■ **Excerpt**:
# # # #

- Born: c. 1948
- Occupation: journalist
- Organization: Movimiento de Armonía
- Known for: dissident reporting, 1990-95 imprisonment
- Awards: International Press Freedom Award (1994) Golden Pen of Freedom Award (1996)

= Yndamiro Restano Díaz =

Cuban dissident journalist and poet (born 1948)

Yndamiro Restano Díaz (born c. 1948) is a Cuban dissident journalist and poet who has won the 1996 Golden Pen of Freedom Award of the World Association of Newspapers and a 1994 International Press Freedom Award from the Committee to Protect Journalists. In 1995, the South Florida Sun-Sentinel described him as "Cuba's leading dissident journalist".

==Background==
Restano began his career as a radio journalist, but an interview he gave to a US journalist saw him spend a short time in prison and then lose his job in 1985.

In 1990, he was a founder of the Movimiento de Armonía (MAR; English: "Harmony Movement"), an unofficial political group which sought "to help through our ideas with the transition from state socialism to democratic socialism in our country". He also acted as the group's president.

==1990 arrest==
On 20 December 1991, Restano was approached and handcuffed in Vedado, Havana outside of his parents' home. His detainers, who arrived in a private vehicle, took him to the headquarters of the Department of State Security. Six days later, MAR members Berenice Morales, Jorge Egaña and Iraida Montalvo Miranda were also arrested. Amnesty International declared the four prisoners of conscience, "detained solely on account of their peaceful political activities", and called for their immediate release.

# # # #

■ **Recorded information**:
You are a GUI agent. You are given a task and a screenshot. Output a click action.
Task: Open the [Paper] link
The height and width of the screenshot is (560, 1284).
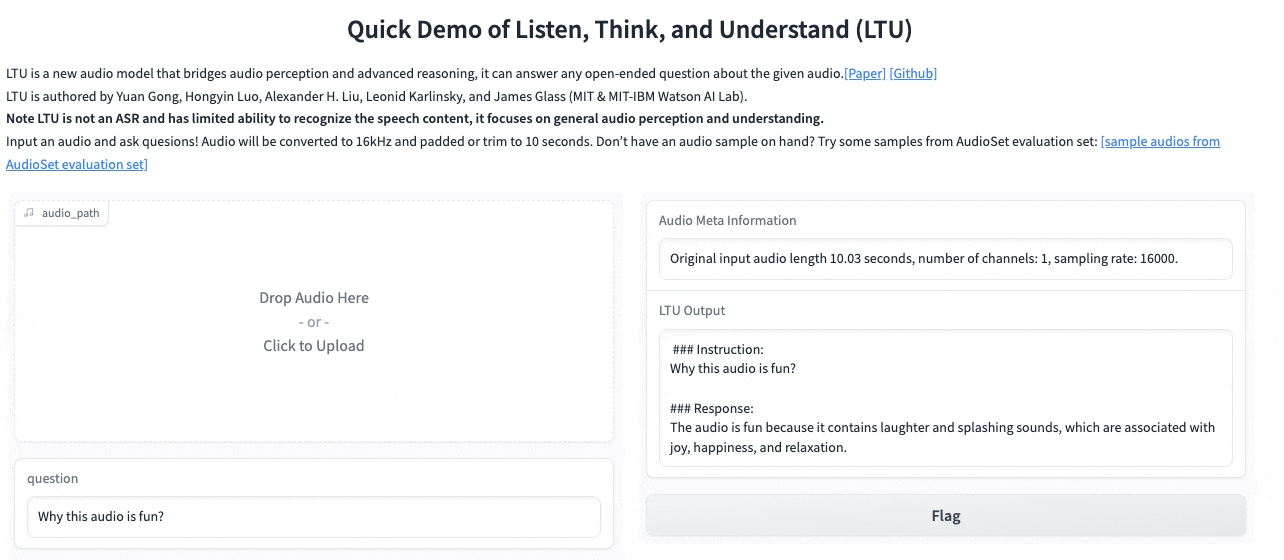(x=865, y=73)
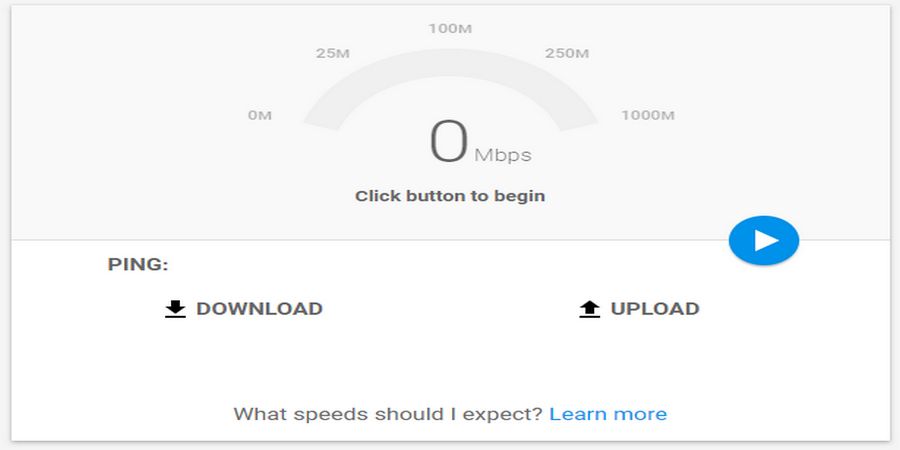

# # # #

■ **Assignment 1**:
In the Restano article, what position did Restano hold in the Movimiento de Armonía besides being a founder?
■ **Assignment 2**:
Transcribe the part of the Restano article from "Yndamiro Restano Díaz (born" up to and including "job in 1985.".
■ **Assignment 3**:
Name every MAR member who, according to the Restano article, was arrested six days after Restano.

■ **Final answer 1**:
He was the group's president.

■ **Final answer 2**:
Yndamiro Restano Díaz (born c. 1948) is a Cuban dissident journalist and poet who has won the 1996 Golden Pen of Freedom Award of the World Association of Newspapers and a 1994 International Press Freedom Award from the Committee to Protect Journalists. In 1995, the South Florida Sun-Sentinel described him as "Cuba's leading dissident journalist".

==Background==
Restano began his career as a radio journalist, but an interview he gave to a US journalist saw him spend a short time in prison and then lose his job in 1985.

■ **Final answer 3**:
Berenice Morales, Jorge Egaña, Iraida Montalvo Miranda